Beginning at the line that holds "Given: Click the", repeat every line through the last line of the material, exactly, and drop any pictures.

****

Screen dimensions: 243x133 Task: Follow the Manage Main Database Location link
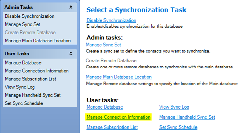[119, 77]
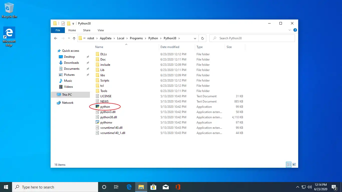This screenshot has height=192, width=342.
Task: Click the Help question mark button
Action: coord(295,30)
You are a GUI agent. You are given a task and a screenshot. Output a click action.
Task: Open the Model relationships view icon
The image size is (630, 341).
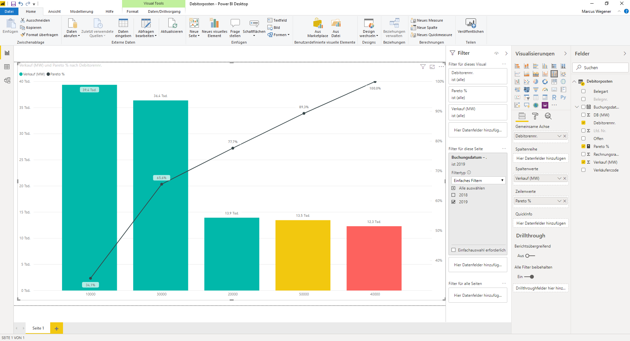(7, 80)
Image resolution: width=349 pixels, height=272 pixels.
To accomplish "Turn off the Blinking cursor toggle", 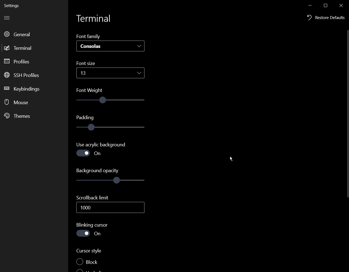I will [83, 233].
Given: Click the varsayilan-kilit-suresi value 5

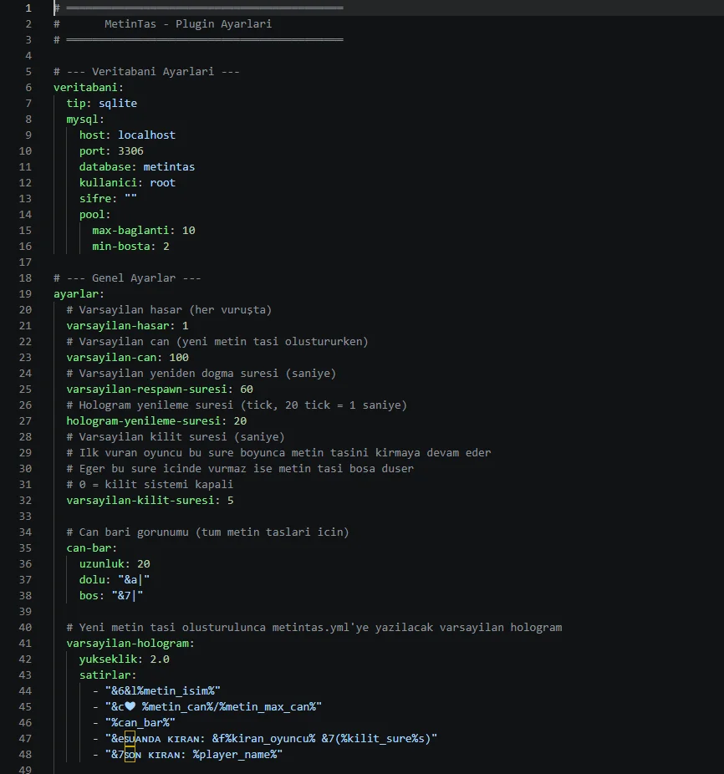Looking at the screenshot, I should coord(230,501).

****

# Response area
Given: Click the varsayilan-kilit-suresi value 5

Looking at the screenshot, I should coord(230,501).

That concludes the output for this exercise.